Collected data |

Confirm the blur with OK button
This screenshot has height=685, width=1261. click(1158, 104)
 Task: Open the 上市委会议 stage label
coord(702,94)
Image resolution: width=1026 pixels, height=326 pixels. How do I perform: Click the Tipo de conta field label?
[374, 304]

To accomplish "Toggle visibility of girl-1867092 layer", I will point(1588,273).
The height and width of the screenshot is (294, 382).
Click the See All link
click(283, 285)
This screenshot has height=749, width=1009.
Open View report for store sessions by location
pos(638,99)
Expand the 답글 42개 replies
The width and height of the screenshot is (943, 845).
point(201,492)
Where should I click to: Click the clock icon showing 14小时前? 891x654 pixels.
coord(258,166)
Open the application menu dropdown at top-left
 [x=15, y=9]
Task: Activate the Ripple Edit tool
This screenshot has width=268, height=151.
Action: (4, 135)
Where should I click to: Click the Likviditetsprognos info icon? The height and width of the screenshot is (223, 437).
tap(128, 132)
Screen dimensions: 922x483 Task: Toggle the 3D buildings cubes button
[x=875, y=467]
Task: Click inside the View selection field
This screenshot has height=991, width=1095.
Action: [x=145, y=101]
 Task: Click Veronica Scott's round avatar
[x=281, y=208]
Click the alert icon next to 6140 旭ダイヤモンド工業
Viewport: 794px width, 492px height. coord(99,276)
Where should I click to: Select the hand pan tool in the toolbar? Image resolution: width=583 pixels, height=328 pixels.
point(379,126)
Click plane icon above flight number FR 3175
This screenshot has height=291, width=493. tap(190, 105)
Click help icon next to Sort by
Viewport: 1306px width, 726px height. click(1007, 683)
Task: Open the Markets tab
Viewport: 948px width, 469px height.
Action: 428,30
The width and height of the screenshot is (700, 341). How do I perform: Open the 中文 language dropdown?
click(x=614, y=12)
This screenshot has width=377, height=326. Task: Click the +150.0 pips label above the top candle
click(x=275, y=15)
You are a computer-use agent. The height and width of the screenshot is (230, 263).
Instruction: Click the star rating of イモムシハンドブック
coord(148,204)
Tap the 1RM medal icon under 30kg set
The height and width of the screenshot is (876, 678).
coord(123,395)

REQUIREMENT |
Repeat all of the records verbatim, leaving nothing out.

RESPONSE TO THIS TASK |
Confirm the blur with OK button
This screenshot has height=685, width=1261. click(1158, 104)
 Task: Open the 上市委会议 stage label
coord(702,94)
Image resolution: width=1026 pixels, height=326 pixels. How do I perform: Click the Tipo de conta field label?
[374, 304]

To accomplish "Toggle visibility of girl-1867092 layer", I will point(1588,273).
The height and width of the screenshot is (294, 382).
Click the See All link
click(283, 285)
This screenshot has height=749, width=1009.
Open View report for store sessions by location
pos(638,99)
Expand the 답글 42개 replies
The width and height of the screenshot is (943, 845).
point(201,492)
Where should I click to: Click the clock icon showing 14小时前? 891x654 pixels.
coord(258,166)
Open the application menu dropdown at top-left
 [x=15, y=9]
Task: Activate the Ripple Edit tool
This screenshot has width=268, height=151.
Action: (4, 135)
Where should I click to: Click the Likviditetsprognos info icon? The height and width of the screenshot is (223, 437).
tap(128, 132)
Screen dimensions: 922x483 Task: Toggle the 3D buildings cubes button
[x=875, y=467]
Task: Click inside the View selection field
This screenshot has height=991, width=1095.
Action: [x=145, y=101]
 Task: Click Veronica Scott's round avatar
[x=281, y=208]
Click the alert icon next to 6140 旭ダイヤモンド工業
Viewport: 794px width, 492px height. coord(99,276)
Where should I click to: Select the hand pan tool in the toolbar? Image resolution: width=583 pixels, height=328 pixels.
point(379,126)
Click plane icon above flight number FR 3175
This screenshot has height=291, width=493. tap(190, 105)
Click help icon next to Sort by
Viewport: 1306px width, 726px height. click(1007, 683)
Task: Open the Markets tab
Viewport: 948px width, 469px height.
Action: 428,30
The width and height of the screenshot is (700, 341). How do I perform: Open the 中文 language dropdown?
click(x=614, y=12)
This screenshot has width=377, height=326. Task: Click the +150.0 pips label above the top candle
click(x=275, y=15)
You are a computer-use agent. The height and width of the screenshot is (230, 263).
Instruction: Click the star rating of イモムシハンドブック
coord(148,204)
Tap the 1RM medal icon under 30kg set
The height and width of the screenshot is (876, 678).
coord(123,395)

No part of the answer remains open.